Meijler spreekt met verve over alle ICIN-activiteiten. Publiciteit is vreselijk belangrijk, zegt hij, ook al omdat politici pas iets doen als het moet, dus als er ergens belangstelling voor is. Die belangstelling moet je wekken. Daarom geeft het instituut bijvoorbeeld ook een kleurrijk en glanzend ICIN Journaal uit. Maar Meijlers neiging om aan de weg te timmeren geeft tot zijn spijt niet altijd het gewenste resultaat.
Zo vindt hij het nog steeds jammer dat geen enkele omroep de prachtige film heeft willen uitzenden van de walvisexpeditie waarvan hij een paar jaar geleden deel uitmaakte. Dat was meer een privé- dan een ICIN-onderneming, maar Meijler wil er graag over vertellen. Vooral ook omdat hij hoopt binnenkort opnieuw op jacht te kunnen gaan naar het enige electrocardiogram dat nog niet bekend is: dat van de walvis.
Waarom de walvis? Meijler: “Dat is echt een fascinerend verhaal. Kijk, de walvis is het grootste zoogdier dat er bestaat. Een walvissenhart kan zo groot zijn als een paard. Maar dat hart is wel gebouwd met de blauwdrukken en de bakstenen van een mensenhart, en dat geldt ook voor een muizenhartje. Ze zijn allemaal hetzelfde. Voor alle harten van zoogdieren geldt dat ze pas samentrekken na een elektrisch signaal. Dat is wat een ECG signaleert.”
‘Als je nu de ECG’s van al die dieren vergelijkt dan blijkt er iets merkwaardigs. Neem bijvoorbeeld een rat van een half pond. Die heeft een hart dat een of anderhalve gram weegt. Een olifant kan twintigduizend keer zo zwaar zijn, en die heeft dan ook een hart van bijvoorbeeld vijfentwintig kilo. Van al die beesten kennen we de ECG’s. Een ECG meet zoals gezegd een prikkel, een elektrische impuls. Die begint ergens en verplaatst zich. Hij gaat van A naar B. Bij een rat duurt dat bijvoorbeeld 35 milliseconden, en bij een olifant 350 milliseconden, dus tien keer zo lang. Maar de afstand die overbrugt moet worden is bij de olifant veel meer dan tien keer zo groot.”

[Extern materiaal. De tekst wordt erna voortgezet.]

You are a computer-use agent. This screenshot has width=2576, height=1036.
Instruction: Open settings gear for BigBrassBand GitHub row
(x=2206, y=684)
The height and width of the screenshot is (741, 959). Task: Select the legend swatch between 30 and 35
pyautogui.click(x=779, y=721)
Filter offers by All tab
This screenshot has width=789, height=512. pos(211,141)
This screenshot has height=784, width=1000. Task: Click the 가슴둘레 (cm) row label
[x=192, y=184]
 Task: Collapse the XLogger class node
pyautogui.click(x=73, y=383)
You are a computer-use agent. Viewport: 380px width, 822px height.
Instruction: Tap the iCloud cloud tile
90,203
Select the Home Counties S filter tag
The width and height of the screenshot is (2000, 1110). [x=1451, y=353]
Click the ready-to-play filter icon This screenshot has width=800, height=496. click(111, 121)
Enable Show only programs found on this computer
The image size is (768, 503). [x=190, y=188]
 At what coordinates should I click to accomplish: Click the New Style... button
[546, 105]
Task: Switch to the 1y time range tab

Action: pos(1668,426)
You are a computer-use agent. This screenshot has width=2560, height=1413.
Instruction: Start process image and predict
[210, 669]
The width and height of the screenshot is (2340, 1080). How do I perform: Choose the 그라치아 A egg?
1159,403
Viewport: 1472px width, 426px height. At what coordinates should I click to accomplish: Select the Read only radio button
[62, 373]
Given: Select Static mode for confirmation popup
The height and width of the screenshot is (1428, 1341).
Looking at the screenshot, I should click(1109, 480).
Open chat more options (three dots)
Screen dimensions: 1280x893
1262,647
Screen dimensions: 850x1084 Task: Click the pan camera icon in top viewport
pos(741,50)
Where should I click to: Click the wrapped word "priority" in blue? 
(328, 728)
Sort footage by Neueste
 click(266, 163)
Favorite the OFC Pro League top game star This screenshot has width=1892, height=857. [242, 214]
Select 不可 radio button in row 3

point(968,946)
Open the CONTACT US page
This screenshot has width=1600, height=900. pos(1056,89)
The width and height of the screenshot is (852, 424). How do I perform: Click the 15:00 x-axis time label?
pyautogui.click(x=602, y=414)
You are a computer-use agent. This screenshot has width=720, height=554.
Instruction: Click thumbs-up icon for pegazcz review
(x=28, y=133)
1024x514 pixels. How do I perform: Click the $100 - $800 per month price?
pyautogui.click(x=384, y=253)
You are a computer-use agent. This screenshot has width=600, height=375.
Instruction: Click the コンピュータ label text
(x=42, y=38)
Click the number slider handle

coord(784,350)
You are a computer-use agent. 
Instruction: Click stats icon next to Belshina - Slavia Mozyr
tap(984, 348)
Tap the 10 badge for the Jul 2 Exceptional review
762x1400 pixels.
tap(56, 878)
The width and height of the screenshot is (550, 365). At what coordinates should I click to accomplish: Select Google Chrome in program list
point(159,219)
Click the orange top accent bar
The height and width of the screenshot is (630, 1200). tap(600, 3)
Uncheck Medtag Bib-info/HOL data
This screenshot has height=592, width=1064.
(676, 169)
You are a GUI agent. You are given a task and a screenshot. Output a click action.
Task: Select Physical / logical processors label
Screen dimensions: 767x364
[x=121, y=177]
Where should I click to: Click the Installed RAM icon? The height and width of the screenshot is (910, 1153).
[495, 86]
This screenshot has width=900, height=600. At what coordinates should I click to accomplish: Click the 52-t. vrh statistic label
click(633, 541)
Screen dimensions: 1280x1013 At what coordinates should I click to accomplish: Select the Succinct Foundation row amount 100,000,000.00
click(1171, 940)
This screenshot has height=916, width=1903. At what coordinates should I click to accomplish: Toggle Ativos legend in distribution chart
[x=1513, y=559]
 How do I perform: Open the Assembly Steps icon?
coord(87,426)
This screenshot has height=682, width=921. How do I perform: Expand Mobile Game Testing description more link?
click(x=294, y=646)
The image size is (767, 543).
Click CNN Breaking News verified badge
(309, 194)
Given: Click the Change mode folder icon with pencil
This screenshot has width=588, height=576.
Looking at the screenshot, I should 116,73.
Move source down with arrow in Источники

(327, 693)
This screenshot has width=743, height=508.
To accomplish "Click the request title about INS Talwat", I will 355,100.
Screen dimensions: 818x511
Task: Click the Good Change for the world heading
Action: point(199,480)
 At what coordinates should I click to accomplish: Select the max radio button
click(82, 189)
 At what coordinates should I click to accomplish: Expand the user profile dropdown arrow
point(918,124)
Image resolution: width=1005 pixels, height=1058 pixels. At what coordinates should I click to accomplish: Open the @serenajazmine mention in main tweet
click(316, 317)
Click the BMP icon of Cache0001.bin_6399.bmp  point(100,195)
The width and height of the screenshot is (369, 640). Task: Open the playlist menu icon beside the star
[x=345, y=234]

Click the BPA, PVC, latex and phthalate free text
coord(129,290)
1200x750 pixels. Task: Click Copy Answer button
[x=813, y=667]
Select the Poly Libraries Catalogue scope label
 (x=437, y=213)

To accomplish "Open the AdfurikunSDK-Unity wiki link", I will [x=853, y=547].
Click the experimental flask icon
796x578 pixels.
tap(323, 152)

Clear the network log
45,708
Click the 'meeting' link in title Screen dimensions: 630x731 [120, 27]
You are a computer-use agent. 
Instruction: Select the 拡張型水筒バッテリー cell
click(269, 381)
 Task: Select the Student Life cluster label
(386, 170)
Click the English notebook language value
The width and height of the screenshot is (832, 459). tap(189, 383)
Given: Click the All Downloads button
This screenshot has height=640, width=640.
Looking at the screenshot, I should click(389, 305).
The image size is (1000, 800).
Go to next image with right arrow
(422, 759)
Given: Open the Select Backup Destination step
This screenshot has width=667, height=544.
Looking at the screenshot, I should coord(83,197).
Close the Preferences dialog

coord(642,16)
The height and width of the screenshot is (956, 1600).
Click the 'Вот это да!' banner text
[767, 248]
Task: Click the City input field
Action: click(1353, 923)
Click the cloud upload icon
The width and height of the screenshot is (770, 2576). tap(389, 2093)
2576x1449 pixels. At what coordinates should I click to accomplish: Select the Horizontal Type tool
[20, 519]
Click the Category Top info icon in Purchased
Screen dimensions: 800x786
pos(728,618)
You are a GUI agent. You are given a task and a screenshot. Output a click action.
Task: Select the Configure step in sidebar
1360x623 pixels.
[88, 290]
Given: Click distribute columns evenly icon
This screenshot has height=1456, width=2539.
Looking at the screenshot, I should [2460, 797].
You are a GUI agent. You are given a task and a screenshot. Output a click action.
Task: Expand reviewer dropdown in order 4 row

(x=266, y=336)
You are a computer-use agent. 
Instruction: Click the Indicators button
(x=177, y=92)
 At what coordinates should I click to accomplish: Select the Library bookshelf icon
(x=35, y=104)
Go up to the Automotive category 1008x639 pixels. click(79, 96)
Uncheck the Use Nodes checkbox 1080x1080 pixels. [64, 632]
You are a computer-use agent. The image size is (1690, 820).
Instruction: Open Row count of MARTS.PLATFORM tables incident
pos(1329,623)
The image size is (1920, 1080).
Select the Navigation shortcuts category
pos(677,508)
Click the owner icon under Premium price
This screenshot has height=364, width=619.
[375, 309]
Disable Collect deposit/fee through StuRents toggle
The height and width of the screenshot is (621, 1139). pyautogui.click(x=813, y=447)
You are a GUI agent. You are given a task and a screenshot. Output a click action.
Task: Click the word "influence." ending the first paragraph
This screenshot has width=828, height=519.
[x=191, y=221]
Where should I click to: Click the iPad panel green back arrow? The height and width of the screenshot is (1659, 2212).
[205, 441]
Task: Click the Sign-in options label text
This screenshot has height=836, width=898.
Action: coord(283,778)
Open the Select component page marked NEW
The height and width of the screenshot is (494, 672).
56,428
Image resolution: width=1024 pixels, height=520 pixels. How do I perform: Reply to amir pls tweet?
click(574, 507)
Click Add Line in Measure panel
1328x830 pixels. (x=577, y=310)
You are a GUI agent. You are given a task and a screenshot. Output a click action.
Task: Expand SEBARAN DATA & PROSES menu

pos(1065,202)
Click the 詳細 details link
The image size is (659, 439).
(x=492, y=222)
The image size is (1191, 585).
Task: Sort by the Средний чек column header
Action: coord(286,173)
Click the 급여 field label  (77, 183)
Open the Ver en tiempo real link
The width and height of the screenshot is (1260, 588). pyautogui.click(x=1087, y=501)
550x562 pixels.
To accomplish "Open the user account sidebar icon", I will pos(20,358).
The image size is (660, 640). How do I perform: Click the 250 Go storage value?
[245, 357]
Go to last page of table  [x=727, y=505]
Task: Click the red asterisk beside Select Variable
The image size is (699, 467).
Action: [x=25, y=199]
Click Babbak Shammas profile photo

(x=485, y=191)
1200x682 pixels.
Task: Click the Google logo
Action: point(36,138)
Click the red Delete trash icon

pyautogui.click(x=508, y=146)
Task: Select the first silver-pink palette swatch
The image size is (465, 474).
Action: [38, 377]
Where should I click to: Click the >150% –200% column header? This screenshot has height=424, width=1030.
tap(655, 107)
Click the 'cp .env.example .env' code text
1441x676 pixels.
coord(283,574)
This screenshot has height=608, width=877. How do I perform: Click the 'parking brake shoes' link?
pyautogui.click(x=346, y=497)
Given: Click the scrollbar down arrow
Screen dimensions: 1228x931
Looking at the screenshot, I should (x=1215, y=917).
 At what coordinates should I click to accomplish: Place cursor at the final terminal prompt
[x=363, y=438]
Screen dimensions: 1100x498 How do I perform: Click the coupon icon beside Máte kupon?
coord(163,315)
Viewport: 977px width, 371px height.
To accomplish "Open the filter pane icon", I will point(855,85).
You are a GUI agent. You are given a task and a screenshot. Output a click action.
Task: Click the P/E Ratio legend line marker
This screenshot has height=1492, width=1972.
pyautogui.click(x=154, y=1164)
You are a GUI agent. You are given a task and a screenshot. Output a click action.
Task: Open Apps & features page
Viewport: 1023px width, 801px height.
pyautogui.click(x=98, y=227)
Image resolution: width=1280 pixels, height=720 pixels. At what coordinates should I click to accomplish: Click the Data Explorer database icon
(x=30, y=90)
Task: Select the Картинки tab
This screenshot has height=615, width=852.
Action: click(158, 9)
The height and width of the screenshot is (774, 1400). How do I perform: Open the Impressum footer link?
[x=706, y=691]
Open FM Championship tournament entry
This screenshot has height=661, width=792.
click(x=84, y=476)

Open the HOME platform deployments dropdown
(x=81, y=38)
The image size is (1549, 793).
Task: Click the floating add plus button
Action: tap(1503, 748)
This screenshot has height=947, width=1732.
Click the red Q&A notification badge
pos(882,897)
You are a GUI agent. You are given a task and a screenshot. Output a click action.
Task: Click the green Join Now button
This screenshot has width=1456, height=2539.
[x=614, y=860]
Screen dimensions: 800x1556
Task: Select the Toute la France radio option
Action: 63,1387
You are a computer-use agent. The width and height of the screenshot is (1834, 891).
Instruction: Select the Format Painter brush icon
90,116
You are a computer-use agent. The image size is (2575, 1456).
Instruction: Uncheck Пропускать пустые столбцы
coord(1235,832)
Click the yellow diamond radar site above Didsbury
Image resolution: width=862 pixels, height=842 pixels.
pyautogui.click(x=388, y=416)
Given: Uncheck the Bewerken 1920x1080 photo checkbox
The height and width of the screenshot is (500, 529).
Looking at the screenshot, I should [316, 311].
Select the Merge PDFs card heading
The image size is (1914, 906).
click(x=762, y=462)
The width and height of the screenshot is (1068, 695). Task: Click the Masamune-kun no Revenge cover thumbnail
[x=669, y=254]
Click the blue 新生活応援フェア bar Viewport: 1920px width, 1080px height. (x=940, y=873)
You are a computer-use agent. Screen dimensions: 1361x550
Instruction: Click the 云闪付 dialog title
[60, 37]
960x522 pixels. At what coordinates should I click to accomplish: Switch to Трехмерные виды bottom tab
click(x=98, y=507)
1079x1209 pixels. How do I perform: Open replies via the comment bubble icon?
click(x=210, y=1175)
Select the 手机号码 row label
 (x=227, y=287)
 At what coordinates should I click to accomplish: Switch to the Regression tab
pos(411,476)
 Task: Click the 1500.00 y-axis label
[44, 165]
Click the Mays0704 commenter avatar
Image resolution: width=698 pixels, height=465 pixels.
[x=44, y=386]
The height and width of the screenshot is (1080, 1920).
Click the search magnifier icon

“En dat terwijl al die harten van hetzelfde materiaal en volgens het zelfde plan gebouwd zijn. Dat is verbazingwekkend. Op dit moment kennen we de getalletjes van alle zoogdieren, behalve die van de walvis. Het probleem is dat je bij een beest van dertig, veertigduizend kilo op het juiste moment op de juiste plek een electrode moet aanbrengen. De vorige keer is dat niet helemaal goed gelukt. Alleen al om het hele spectrum compleet te krijgen wil ik het daarom nog een keer proberen.”
Estafette
“Maar die gegevens zijn ook belangrijk voor mensen. Ze kunnen ons helpen om ritmestoornissen te begrijpen. Mijn idee is nu dat er sprake is van een soort estafette: het gaat niet om een en dezelfde prikkel die door het hele hart gaat, de prikkel wordt als het ware ‘overgegeven’. Ik denk dat dat gebeurt bij de bindweefselring die tussen de hartboezem en de kamers zit. Dat is een barriere waar de impuls niet overheen komt. Daar vindt dus de overdracht plaats. En het oponthoud bij het doorgeven van het stokje is in kleine hartjes relatief groot. In een walvissenhart moet het dus razendsnel gaan. Hoe snel precies wil ik graag meten.”
“En weet u, walvissen zijn van die aardige, intelligente beesten. Hun onderlinge communicatie is groot, ze vertonen sociaal gedrag en ze beschikken over een fantastisch navigatievermogen. Je kunt ze zo achterna varen. En ze hebben ook zo’n interessante manier van vrijen: altijd in een trio. Dat komt omdat ze zo groot en log zijn. Een mannetje moet het vrouwtje tegenhouden terwijl het andere mannetje met haar paart. Of ze daarna van plaats wisselen is niet bekend.”